Objetivo de la tarea>
Responde estas preguntas sobre el hilo del H-Bridge y numera las respuestas del mismo modo:
1. ¿Qué modelo de puente H usa guillermo3r para manejar los motores?
2. ¿De qué tensión son los motores DC que intenta manejar?
3. ¿Qué contesta guillermo3r cuando le preguntan si el integrado se calienta al girar lentamente el motor?

Fragmento extraído>
# Pregunta sobre un H-Bridge



## guillermo3r (Jul 15, 2010)

Hola a todos:
Estoy intentando manejar un par de motores DC de 5 v. con un puente H-bridge de tipo L293NE  y usando una placa Arduino según el esquema copiado y adaptado de http://itp.nyu.edu/physcomp/Labs/DCMotorControl y tengo el siguiente problema:



Si quiero invertir la rotación mediante un switch digital éste funciona pero la velocidad del motor en reverso es bajísima de forma que si toco con un dedo levemente el eje el motor prácticamente se para. En rotación directa el motor gira adecuadamente.



 Si hago el cambio de giro mediante programa (intercambiando los valores de los pines del  L293NE HIGH y LOW ) ocurre lo mismo.

Todo ello me hace pensar que el problema es inherente a como el puente L293NE maneja el voltaje en directa y en reversa y claro la pregunta del millón es si hay alguna forma de solucionarlo dentro de los voltajes de corriente que usa habitualmente la placa arduino.

Gracias y un saludo
Guillermo


----------



## Fogonazo (Jul 15, 2010)

Verifica que las señales de *control* de giro, que van al L293, sean las correctas para ambos sentidos de giro.
Verifica si el motor gira correctamente al alimentarlo en forma directa, sin el LM293 en ambos sentidos.


----------



## guillermo3r (Jul 15, 2010)

Sí ,el motor gira correctamente en ambos sentidos sin el L293 y las señales de control son correctas en tanto que invierten el sentido de giro del motor. Supongo que el voltaje suministrado por el L293 será correcto en directa y menor en reversa que es cuando el motor gira muy lentamente.Lo que no sé es por qué baja tanto


----------



## Ferny (Jul 15, 2010)

Pon un esquema de todas las conexiones


----------



## guillermo3r (Jul 15, 2010)

El esquema que he utilizado es exactamente el que indican en este enlace http://itp.nyu.edu/physcomp/Labs/DCMotorControl. El código cargado en el arduino es el que indican y la única anomalia en el funcionamiento es que cuando cambias el sentido de giro del motor con el switch éste se ejecuta muy lentamente y no sé a qué es debido. ¿El L293 no debería cambiar la polaridad sin afectar a la velocidad del motor ?.


----------



## Fogonazo (Jul 15, 2010)

guillermo3r dijo:


> Sí ,el motor gira correctamente en ambos sentidos sin el L293 y las señales de control son correctas en tanto que invierten el sentido de giro del motor. Supongo que el voltaje suministrado por el L293 será correcto en directa y menor en reversa que es cuando el motor gira muy lentamente.Lo que no sé es por qué baja tanto


Al girar lentamente el motor, ¿ El integrado se calienta ?


----------



## guillermo3r (Jul 16, 2010)

Lo comprobé y no`parece calentarse demasiado


----------



## guillermo3r (Jul 20, 2010)

Datos recopilados>
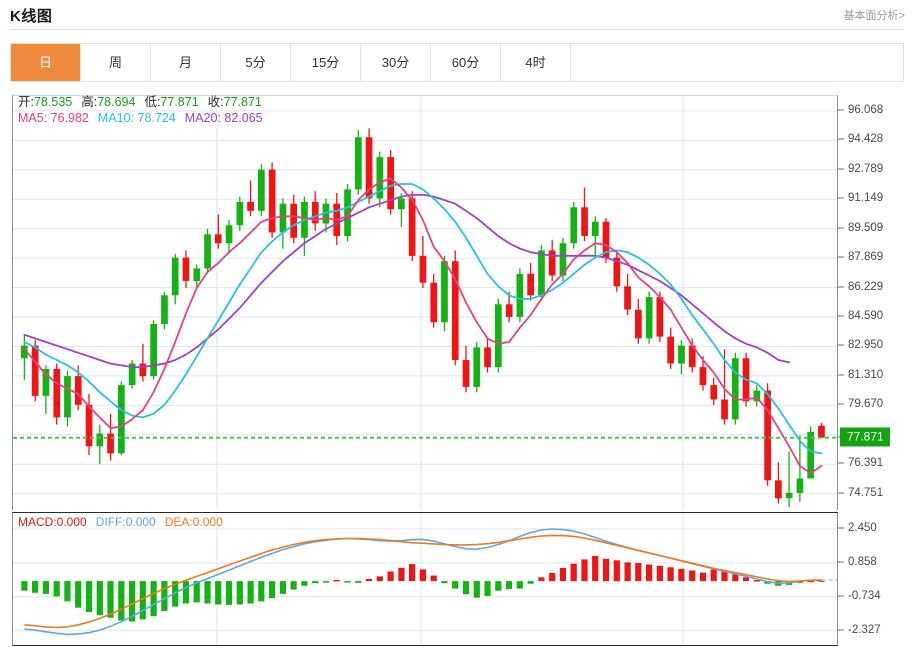 The image size is (914, 647). Describe the element at coordinates (866, 286) in the screenshot. I see `price-axis-label-6: 86.229` at that location.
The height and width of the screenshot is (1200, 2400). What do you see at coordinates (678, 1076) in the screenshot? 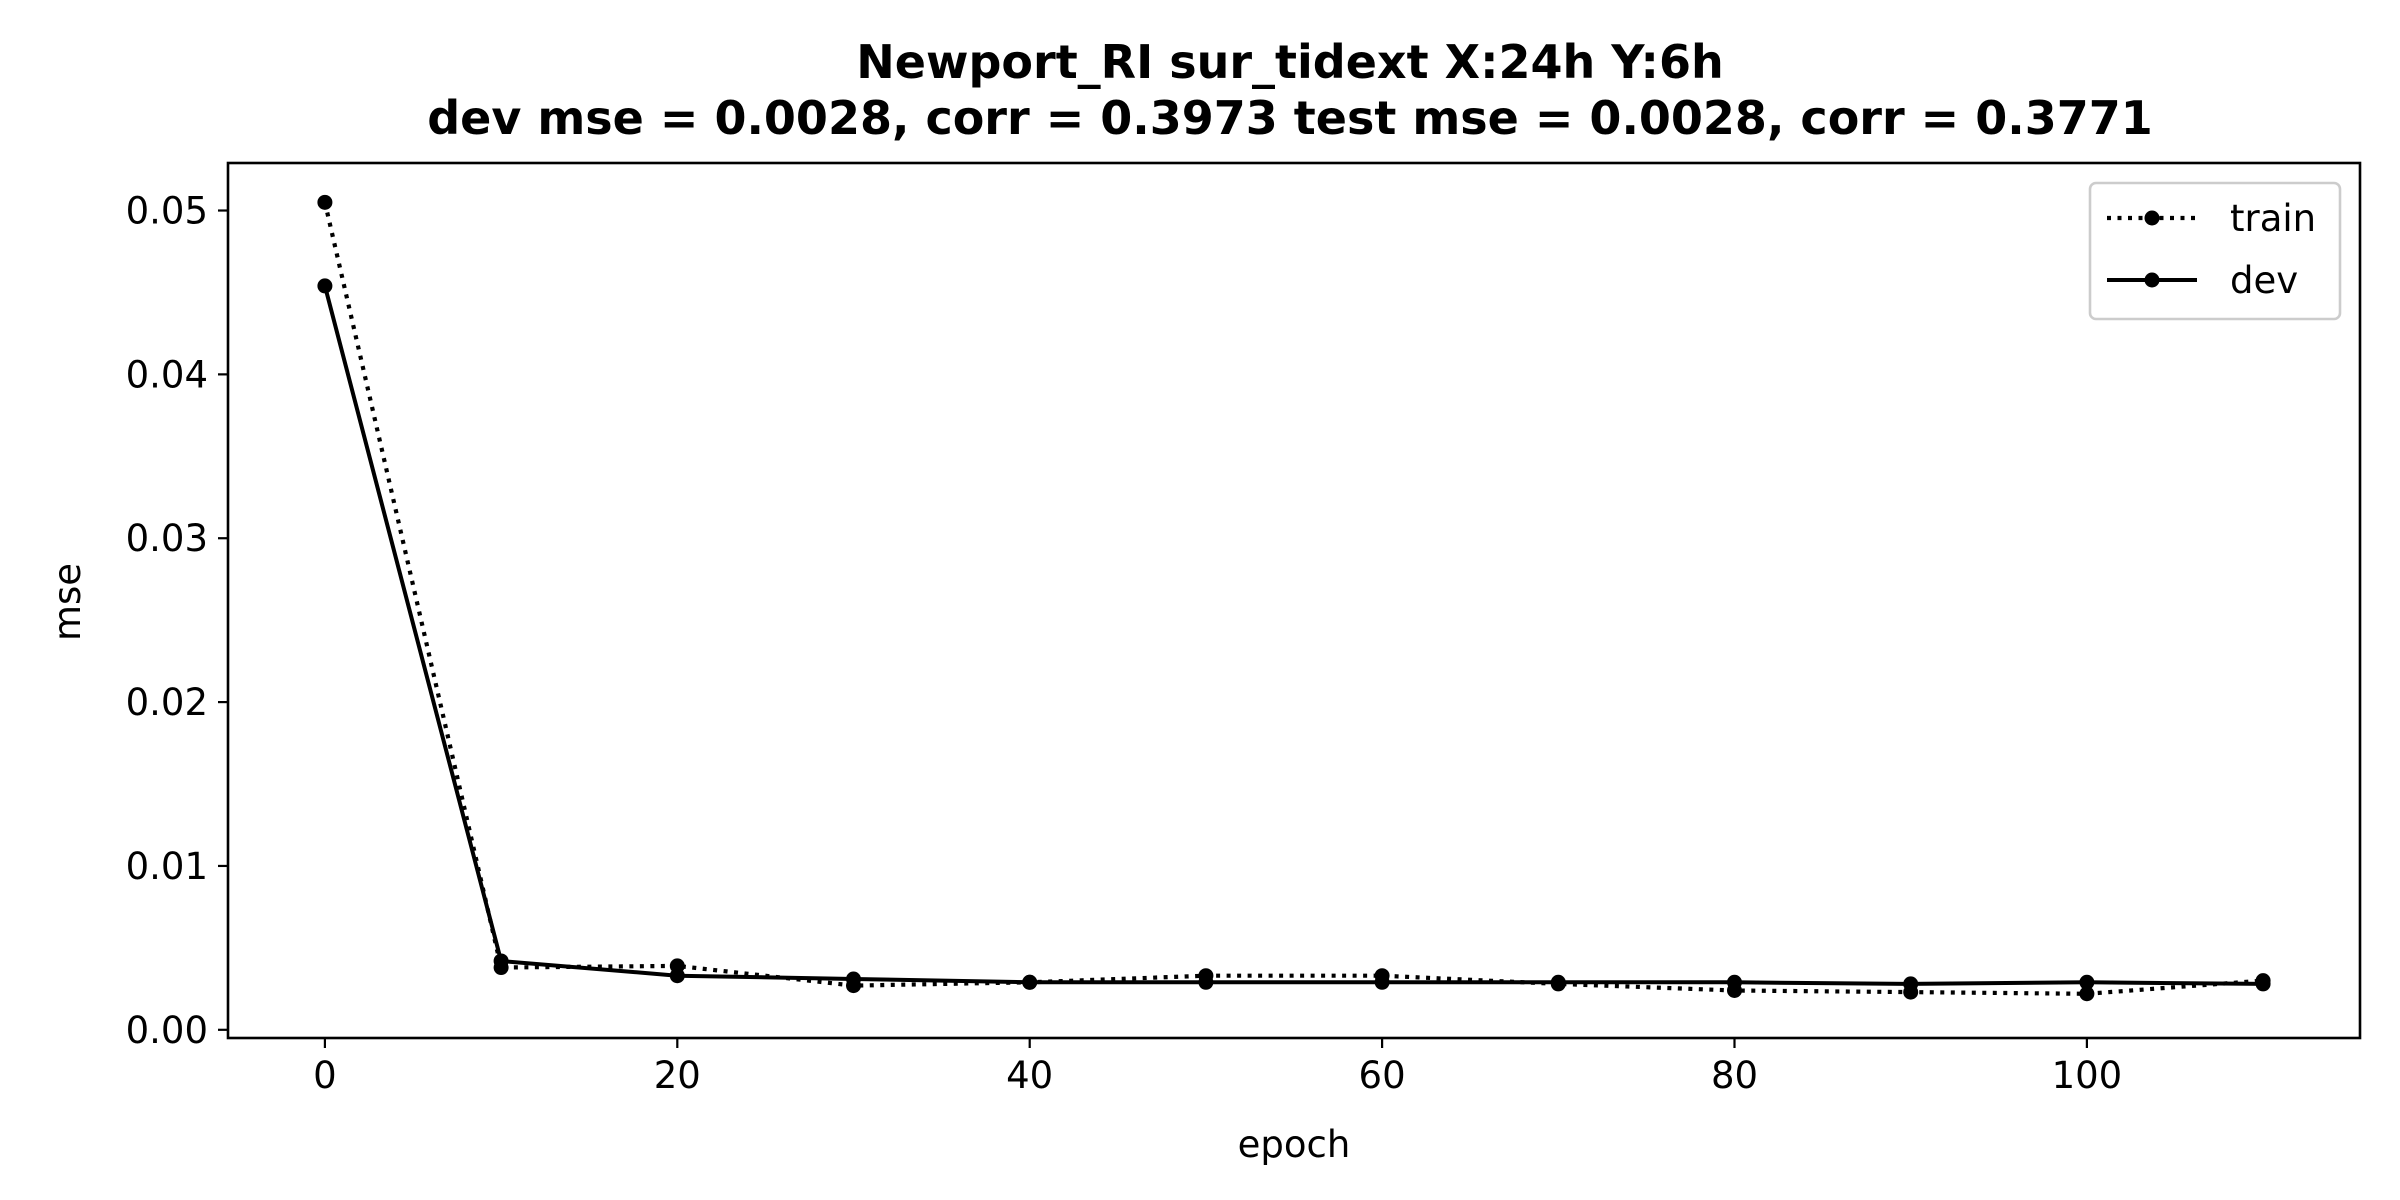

Respuesta escrita>
1. Un puente H de tipo L293NE.
2. De 5 V.
3. Que lo comprobó y no parece calentarse demasiado.